#### Extracted data entries

■ ■ ■ ■

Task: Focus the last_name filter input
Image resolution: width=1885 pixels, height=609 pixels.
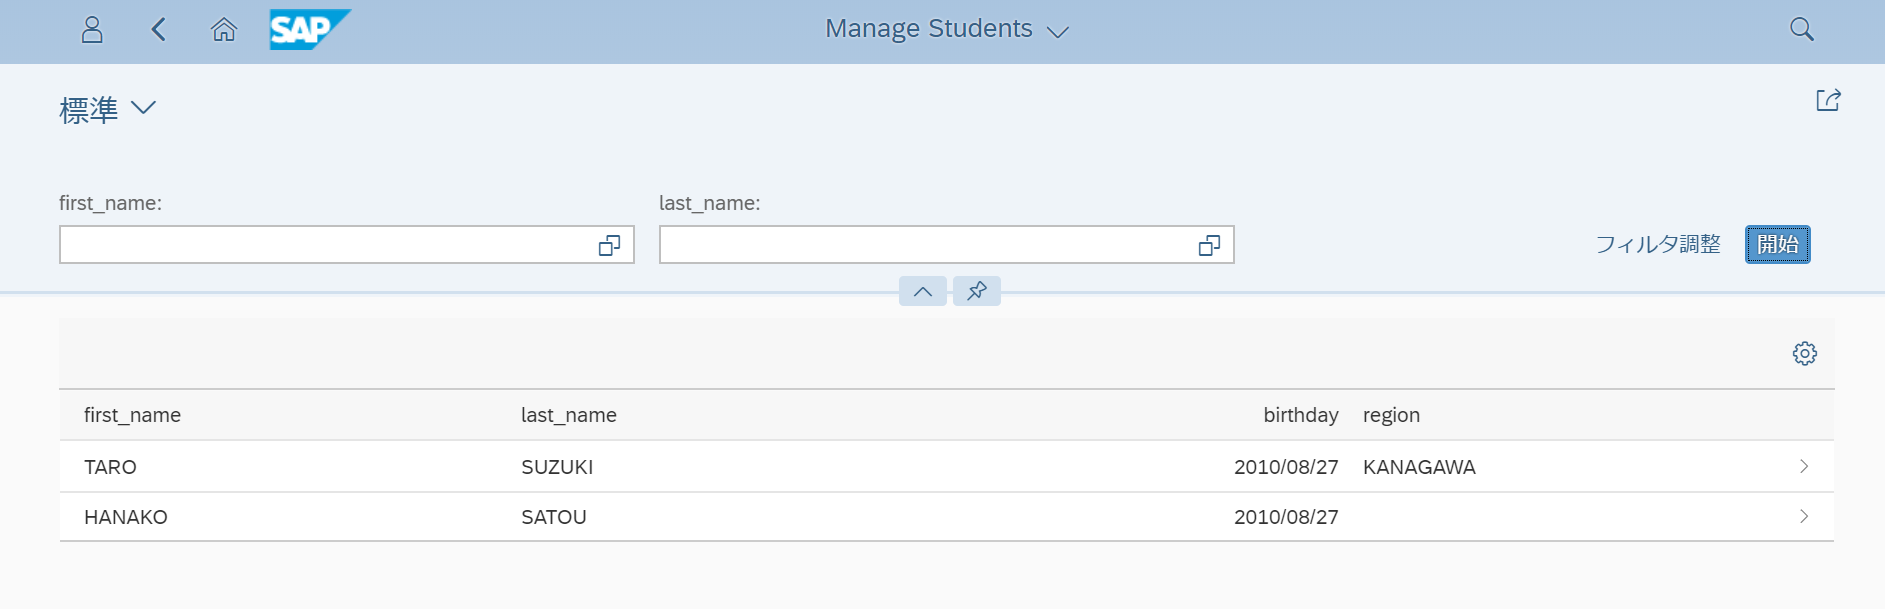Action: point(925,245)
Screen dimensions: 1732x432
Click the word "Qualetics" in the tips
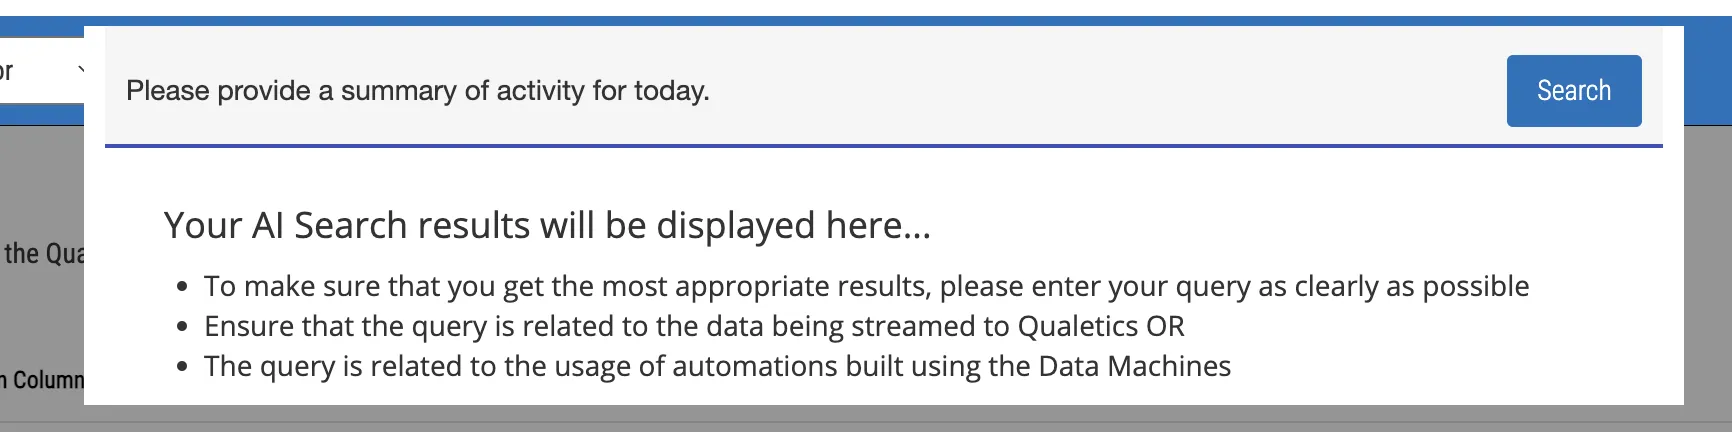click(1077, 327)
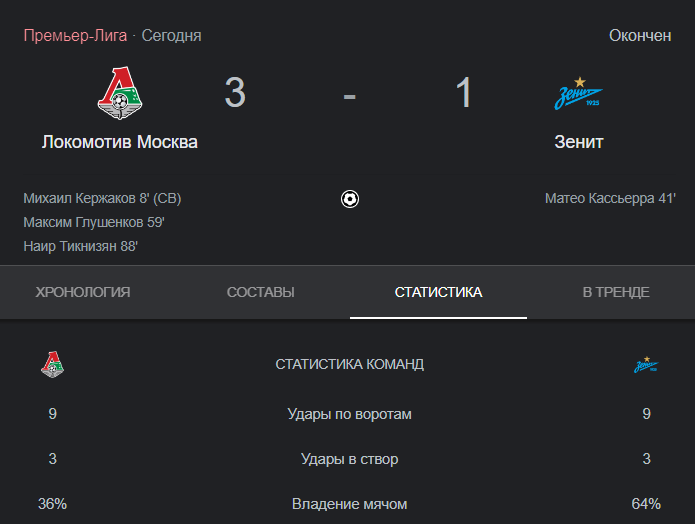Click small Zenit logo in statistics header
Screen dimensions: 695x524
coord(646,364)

■ ■ ■ ■

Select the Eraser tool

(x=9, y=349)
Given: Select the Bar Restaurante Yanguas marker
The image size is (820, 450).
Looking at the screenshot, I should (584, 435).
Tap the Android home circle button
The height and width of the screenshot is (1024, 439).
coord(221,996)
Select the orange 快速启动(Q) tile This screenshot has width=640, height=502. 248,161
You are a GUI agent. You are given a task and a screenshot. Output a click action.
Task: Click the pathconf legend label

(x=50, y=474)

■ ■ ■ ■

#### What you have to do
From the records above, transcribe exactly the lines starting at the one containing "Task: Focus the last_name filter input" and ending at the one containing "Screen dimensions: 1732x432". Skip the pictures.

#### Answer to the problem
Task: Focus the last_name filter input
Image resolution: width=1885 pixels, height=609 pixels.
Action: point(925,245)
Screen dimensions: 1732x432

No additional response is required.